2. Write out the following statement: “I need to make (x amount of money) for (y goal.)

Lets say I want to obtain a certain professional certification or coaching program, that will cost $10,000. Here is a very specific thing I want to create, and a specific dollar amount to reach to make this happen.

3. Start listing ideas, generating all possible ways to get to that target. Notice if ‘mind’ starts worry about the ‘how’. Redirect your attention to the fire you have for your goal. Thoughts of ‘how’ will stop you in your tracks and take the wind out of your sails. Start again brainstorming, listing anything and everything that comes to mind- with no judgement. Anything is fine at this stage.

If you are having trouble brainstorming, here is a simple technique credited to the eminent Nathaniel Brandon ,The 6 Pillars of Self Esteem. It is aptly named 50 Brand New Ideas. The process is as follows: each morning for 5 days in a row, list 10 new ideas on a sheet of paper numbered 1 through 10. Do this first thing upon wakening or over breakfast. The agreement with yourself is that you will not quit the task, you will stick with it until you have your 10 ideas on paper for that day. Five days later, viol!a!

I recently heard Gary Vaynerchuk describe the simplest, fastest way most people can start generating money (that people don’t even realize.) Look around at what you have in your environment to ‘flip’. “If you need 5K, it’s in your house, in your closet, in your basement.” He believes ‘it’s just that most people don’t want to put in the time to do the work’ to benefit from posting on forums like Craigslist, Ebay or FB Market Place. But if you’ve got a burning goal, you’ll give it a whirl. If you don’t know already, you’ll find that selling online is very much a gam itself.

4) Review your brainstormed list. Make a new list of those ideas you know you can do to make money; who can you call, what service can you provide, what can you sell, etc. If you have a long list, consider each idea more deeply, or from a unique perspective, and choose what you will commit to.

5) Make yourself a scorecard. It can be as simple as a grid with boxes to cross off.

Say I want to get a professional certification or join a mastermind group, and my money goal is $10,000, then my scorecard could look like this: The program starts in 10 months. I am looking to make an average of $1,000 each month to hit my target. I could create a grid with 30 boxes across, 10 rows down, each box worth $34. , or points if I like, with rewards at increments of my choosing. I simply get to cross out a box each increment of 34 that I reach.

Make your scorecard easily accessible, satisfying, preferably fun to use and visually stimulating.

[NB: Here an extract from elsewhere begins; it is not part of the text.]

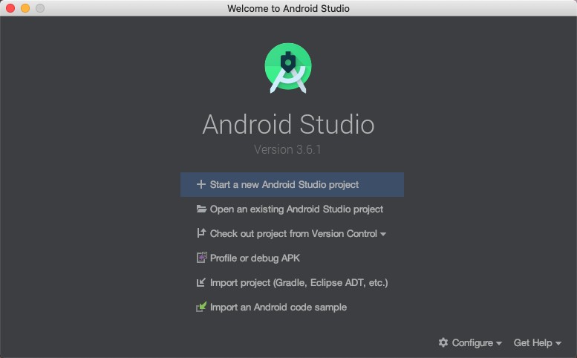This screenshot has width=577, height=358.
Task: Expand the Configure dropdown arrow
Action: click(499, 343)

Put it somewhere visible, take a look at it everyday. This tells your unconscious very clearly that this game, this goal is important to you, and to keep the game running in the background ‘looking’ for opportunities to play. ’

Reflect on your experience

I am for anything that works for you, for me, everyone. And that is usually the challenge; sticking with a new idea long enough to find out if it actually will work. Often it takes experimentation to find a game that grabs us, keeps our attention, and is supported by our environment and circumstances. Get elaborate or keep it simple, but do give it a try.